(EXTRACTED INFORMATION begins)
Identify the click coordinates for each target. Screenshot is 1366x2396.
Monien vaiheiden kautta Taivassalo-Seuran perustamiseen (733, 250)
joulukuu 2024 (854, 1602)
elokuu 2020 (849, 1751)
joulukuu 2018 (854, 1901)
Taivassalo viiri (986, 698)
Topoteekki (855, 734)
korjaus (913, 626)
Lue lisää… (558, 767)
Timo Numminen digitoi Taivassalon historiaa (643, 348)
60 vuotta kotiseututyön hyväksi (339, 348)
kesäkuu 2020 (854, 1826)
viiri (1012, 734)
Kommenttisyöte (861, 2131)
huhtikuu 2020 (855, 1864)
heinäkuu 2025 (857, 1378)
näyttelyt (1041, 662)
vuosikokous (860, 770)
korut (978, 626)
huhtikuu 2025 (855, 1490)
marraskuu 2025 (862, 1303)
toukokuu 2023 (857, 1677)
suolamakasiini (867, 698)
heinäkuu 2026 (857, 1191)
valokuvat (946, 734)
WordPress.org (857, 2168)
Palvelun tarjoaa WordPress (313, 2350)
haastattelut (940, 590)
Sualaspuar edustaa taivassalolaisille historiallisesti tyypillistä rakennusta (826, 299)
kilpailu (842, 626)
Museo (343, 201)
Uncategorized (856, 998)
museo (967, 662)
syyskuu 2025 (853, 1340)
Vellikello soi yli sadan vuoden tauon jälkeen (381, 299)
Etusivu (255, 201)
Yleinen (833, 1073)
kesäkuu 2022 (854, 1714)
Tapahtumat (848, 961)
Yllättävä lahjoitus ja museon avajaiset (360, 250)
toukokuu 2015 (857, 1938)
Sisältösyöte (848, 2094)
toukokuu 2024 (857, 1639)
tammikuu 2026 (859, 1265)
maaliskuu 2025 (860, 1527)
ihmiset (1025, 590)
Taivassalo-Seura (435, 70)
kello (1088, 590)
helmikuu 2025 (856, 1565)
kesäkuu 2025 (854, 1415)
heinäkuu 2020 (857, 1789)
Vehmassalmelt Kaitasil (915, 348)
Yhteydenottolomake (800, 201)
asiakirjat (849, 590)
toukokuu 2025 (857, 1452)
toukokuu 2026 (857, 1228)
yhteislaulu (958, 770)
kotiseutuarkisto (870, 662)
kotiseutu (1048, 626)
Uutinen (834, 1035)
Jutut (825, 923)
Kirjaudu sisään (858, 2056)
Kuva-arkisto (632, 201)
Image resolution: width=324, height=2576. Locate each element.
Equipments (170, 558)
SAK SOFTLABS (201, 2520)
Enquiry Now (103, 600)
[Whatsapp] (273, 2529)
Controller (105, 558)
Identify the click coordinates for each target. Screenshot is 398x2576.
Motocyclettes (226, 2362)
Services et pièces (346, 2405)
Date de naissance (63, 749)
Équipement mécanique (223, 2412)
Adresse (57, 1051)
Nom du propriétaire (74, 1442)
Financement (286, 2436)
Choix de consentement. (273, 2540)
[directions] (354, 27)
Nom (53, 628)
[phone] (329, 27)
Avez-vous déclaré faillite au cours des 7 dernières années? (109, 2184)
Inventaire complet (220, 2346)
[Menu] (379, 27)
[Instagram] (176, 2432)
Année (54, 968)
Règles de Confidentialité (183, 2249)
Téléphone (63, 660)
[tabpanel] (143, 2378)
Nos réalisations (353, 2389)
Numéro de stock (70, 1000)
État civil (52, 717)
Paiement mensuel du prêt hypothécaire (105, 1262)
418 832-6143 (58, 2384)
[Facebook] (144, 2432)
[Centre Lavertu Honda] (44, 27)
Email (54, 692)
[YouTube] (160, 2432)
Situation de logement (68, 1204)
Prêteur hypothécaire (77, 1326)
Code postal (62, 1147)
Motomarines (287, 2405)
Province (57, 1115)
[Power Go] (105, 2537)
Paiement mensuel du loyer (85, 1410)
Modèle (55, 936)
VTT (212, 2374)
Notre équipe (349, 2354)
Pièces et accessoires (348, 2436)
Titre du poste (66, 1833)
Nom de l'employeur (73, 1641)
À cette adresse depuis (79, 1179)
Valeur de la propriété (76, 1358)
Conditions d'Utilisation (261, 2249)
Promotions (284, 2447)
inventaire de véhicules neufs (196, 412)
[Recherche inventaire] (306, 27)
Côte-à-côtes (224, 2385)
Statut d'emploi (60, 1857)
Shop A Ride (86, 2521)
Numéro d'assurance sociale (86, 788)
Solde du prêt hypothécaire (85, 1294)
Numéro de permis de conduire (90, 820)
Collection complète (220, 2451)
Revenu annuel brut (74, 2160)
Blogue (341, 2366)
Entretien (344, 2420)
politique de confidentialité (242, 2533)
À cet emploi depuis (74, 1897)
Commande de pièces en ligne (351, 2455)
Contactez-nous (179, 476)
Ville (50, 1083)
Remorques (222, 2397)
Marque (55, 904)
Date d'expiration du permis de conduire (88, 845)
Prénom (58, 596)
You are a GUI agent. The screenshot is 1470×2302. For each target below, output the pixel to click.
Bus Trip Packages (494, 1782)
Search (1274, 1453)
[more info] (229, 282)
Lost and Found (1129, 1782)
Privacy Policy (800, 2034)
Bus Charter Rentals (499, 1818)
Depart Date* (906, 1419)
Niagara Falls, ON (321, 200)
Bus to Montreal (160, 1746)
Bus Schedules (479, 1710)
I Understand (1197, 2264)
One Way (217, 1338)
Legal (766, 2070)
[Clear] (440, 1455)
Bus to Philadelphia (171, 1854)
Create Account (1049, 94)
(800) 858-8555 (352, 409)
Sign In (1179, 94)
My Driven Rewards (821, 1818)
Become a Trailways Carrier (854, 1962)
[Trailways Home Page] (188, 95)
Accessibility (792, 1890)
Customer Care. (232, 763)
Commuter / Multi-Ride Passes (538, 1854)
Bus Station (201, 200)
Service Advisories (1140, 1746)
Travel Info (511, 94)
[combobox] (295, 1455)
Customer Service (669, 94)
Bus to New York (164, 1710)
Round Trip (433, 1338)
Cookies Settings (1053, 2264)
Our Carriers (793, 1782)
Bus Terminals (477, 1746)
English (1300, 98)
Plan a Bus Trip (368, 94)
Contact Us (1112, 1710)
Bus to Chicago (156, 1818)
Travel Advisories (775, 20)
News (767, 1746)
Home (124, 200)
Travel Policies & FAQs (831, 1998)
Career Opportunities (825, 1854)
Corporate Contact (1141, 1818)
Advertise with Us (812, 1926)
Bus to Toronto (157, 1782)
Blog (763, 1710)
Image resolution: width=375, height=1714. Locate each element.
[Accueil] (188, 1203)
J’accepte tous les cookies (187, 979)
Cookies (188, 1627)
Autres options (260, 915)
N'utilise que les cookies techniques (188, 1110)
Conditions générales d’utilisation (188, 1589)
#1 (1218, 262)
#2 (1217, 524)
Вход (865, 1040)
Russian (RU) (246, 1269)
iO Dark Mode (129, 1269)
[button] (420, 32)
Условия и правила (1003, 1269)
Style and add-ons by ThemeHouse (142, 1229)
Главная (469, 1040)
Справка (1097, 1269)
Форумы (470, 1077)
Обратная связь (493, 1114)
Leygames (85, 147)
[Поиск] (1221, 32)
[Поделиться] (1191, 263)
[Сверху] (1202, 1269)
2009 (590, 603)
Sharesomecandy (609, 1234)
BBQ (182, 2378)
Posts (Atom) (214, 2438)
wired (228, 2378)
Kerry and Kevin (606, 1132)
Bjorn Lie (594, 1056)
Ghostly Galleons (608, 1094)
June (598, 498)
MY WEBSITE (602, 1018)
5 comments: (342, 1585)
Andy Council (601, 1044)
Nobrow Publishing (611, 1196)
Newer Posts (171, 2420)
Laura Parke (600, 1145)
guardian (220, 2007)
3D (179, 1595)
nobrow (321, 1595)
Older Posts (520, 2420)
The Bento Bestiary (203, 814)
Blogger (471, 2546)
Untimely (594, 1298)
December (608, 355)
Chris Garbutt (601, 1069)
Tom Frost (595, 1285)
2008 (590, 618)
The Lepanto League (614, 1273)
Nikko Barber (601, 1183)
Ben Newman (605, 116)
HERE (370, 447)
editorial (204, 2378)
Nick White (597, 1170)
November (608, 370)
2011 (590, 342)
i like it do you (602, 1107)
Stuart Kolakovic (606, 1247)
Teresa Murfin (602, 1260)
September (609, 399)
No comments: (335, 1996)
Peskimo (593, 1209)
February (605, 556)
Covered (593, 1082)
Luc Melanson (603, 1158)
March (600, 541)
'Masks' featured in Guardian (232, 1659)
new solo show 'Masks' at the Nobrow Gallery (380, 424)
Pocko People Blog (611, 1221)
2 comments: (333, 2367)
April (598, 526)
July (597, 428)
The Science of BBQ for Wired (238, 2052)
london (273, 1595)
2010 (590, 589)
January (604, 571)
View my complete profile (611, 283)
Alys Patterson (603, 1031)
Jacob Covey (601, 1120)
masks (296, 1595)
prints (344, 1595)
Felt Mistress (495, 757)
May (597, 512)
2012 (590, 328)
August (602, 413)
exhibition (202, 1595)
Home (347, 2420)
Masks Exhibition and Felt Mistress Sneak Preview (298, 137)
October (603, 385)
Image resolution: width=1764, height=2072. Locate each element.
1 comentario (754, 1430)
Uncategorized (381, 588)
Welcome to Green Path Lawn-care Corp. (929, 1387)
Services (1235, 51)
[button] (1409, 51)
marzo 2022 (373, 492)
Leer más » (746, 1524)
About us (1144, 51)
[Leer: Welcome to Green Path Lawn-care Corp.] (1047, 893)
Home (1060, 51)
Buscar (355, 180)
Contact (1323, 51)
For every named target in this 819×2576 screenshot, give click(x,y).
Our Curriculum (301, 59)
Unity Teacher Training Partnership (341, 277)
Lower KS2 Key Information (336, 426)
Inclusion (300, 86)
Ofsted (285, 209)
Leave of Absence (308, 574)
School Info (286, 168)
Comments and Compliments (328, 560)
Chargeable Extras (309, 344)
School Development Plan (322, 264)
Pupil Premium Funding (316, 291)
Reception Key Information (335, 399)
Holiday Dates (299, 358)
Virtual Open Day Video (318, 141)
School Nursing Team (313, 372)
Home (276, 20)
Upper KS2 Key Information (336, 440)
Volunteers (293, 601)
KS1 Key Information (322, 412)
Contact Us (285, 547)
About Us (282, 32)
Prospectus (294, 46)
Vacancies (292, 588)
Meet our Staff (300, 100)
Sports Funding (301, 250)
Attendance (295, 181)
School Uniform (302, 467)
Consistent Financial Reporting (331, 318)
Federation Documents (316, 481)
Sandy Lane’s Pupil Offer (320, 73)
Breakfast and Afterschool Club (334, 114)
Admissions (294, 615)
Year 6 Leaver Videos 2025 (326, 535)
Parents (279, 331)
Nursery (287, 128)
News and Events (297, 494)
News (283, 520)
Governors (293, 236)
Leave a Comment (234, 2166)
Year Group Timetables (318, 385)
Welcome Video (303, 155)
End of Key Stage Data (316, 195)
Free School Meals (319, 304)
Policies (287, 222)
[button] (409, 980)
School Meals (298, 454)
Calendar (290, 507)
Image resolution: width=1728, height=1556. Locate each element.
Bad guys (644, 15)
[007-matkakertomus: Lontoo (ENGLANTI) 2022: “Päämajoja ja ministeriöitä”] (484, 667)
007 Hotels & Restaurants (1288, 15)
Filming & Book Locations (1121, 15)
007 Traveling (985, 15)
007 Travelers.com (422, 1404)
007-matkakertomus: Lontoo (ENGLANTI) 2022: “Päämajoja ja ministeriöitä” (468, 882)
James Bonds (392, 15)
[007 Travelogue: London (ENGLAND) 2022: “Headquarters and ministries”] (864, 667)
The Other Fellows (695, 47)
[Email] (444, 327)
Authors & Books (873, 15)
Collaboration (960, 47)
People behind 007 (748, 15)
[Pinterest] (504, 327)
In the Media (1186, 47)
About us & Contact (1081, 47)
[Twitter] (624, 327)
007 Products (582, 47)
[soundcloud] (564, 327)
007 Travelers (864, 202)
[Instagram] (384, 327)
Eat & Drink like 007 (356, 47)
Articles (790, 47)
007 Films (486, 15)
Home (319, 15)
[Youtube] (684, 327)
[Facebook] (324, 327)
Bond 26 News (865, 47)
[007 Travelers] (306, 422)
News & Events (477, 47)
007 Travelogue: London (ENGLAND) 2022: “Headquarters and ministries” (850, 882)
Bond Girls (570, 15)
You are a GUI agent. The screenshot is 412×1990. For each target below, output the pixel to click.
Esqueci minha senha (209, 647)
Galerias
(EXTRACTED INFORMATION ends)
All that is needed is the exact run of lines above from the line containing "Vacancies (292, 588)" through the line containing "Welcome Video (303, 155)", both of them included.

ANSWER FOR THE TASK:
Vacancies (292, 588)
Meet our Staff (300, 100)
Sports Funding (301, 250)
Attendance (295, 181)
School Uniform (302, 467)
Consistent Financial Reporting (331, 318)
Federation Documents (316, 481)
Sandy Lane’s Pupil Offer (320, 73)
Breakfast and Afterschool Club (334, 114)
Admissions (294, 615)
Year 6 Leaver Videos 2025 (326, 535)
Parents (279, 331)
Nursery (287, 128)
News and Events (297, 494)
News (283, 520)
Governors (293, 236)
Leave a Comment (234, 2166)
Year Group Timetables (318, 385)
Welcome Video (303, 155)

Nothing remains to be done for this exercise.